Нужно было догнать уходящую настоящую жизнь, вписаться в её ритм. Догнать несущуюся со скоростью курьерского поезда жену или хотя бы едущую со скоростью автомобиля Валерию…
Он грустно улыбнулся, подумав, что эти сравнения' под стать веку, и если исходить из них, то он подобен пешеходу…
Завернул в телефонную будку, набрал номер Валерии.
– Говорите, – услышал хрипловатый голос.
– Это я, – сказал Гребнев. – Из тупика.
– Опять хандришь?
– Не надо так… Я хочу уехать, – сказал он.
– Бежишь?
– Поедем вместе? Куда-нибудь, где нас никто не знает, и всё начнём заново. И я буду другим, сильным, волевым, я ведь вполне могу быть крупным руководителем, я неплохой специалист, – пьянея от собственных фантазий, говорил он. – Надо выходить из тупика.

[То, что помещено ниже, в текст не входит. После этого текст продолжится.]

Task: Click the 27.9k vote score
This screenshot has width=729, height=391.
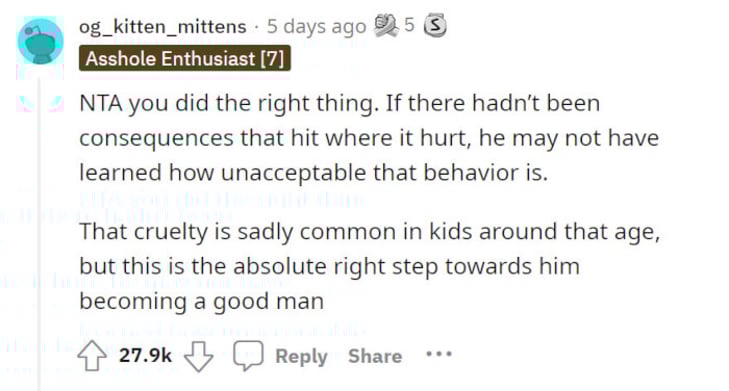Action: click(146, 356)
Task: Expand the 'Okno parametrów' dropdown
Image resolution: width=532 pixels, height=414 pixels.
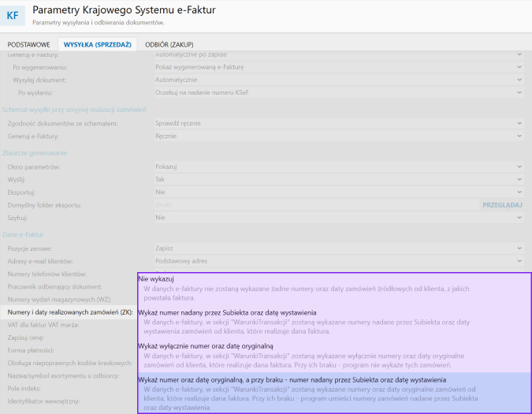Action: click(x=339, y=167)
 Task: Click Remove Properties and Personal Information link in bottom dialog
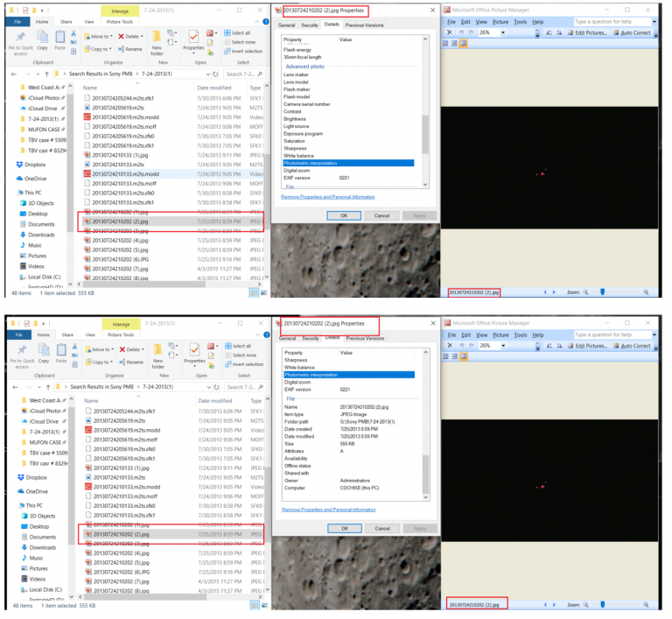(x=327, y=509)
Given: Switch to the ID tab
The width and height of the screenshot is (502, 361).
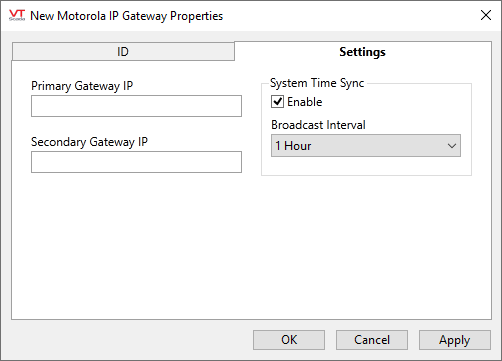Looking at the screenshot, I should click(123, 52).
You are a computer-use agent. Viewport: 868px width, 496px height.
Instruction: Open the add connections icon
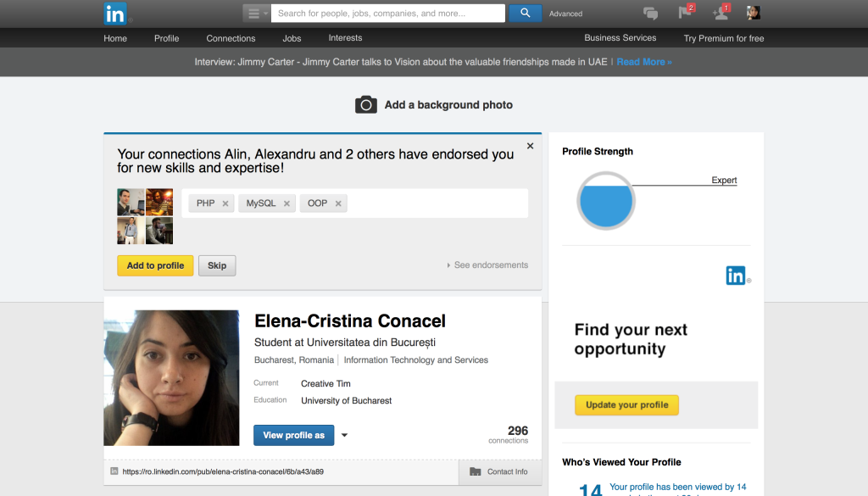click(720, 13)
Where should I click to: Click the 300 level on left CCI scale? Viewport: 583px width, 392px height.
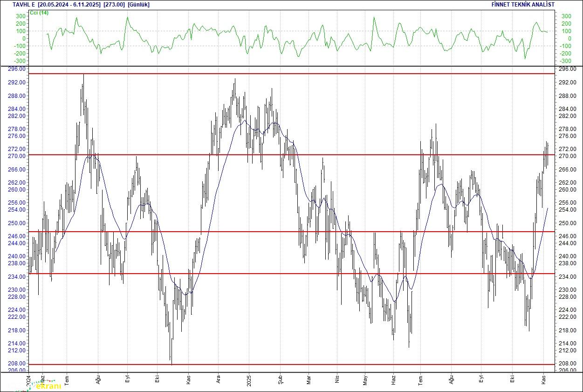click(21, 16)
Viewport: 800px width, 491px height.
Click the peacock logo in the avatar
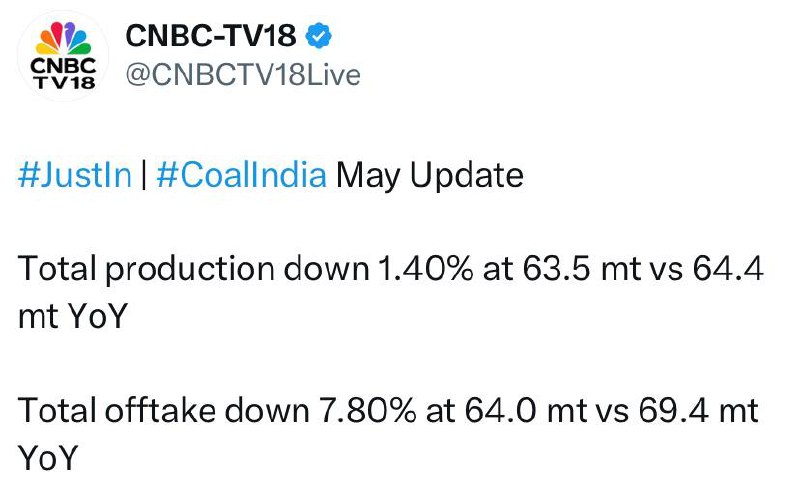coord(63,38)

– Это не выход, – после паузы отозвалась Валерия. – Это просто отсрочка. И к тому же… – Она помолчала. – Сильный ты мне будешь не нужен. Я сама сильная.
– Как же быть? – спросил он.
– Решай. Сам решай, – сухо произнесла она.
В трубке раздались гудки.
Гребнев постоял, постигая их безжалостный смысл.
Медленно побрёл по улице, не зная куда идти, что делать, чувствуя себя одиноким и никому не нужным. Хотел позвонить жене, но это было бесполезно, её, как всегда, не было бы на месте – опять кого-то сопровождает, переводит, улыбается, благодарит за комплименты и дешёвые презенты, которые уже заполонили весь дом…
Гребнев поехал в аэропорт.
Через стеклянную стену он стал смотреть на взлетающие самолёты, приливы и отливы пассажиров, улетающих и прилетевших…
…Он опоздал с перерыва на полчаса.
В конторе царила обычная неспешная рабочая обстановка. Гребнев потёр руки, сел за кульман, оценивающе окинул взглядом чертёж.
– Готово,– сказал он негромко.
– Проверьте ещё раз, Евгений Петрович, – сказал Сидорчик. – Спешить нам некуда…
– Спешить некуда, – повторил Гребнев. – А надо бы…
И стал резинкой подчищать пятна на чертеже.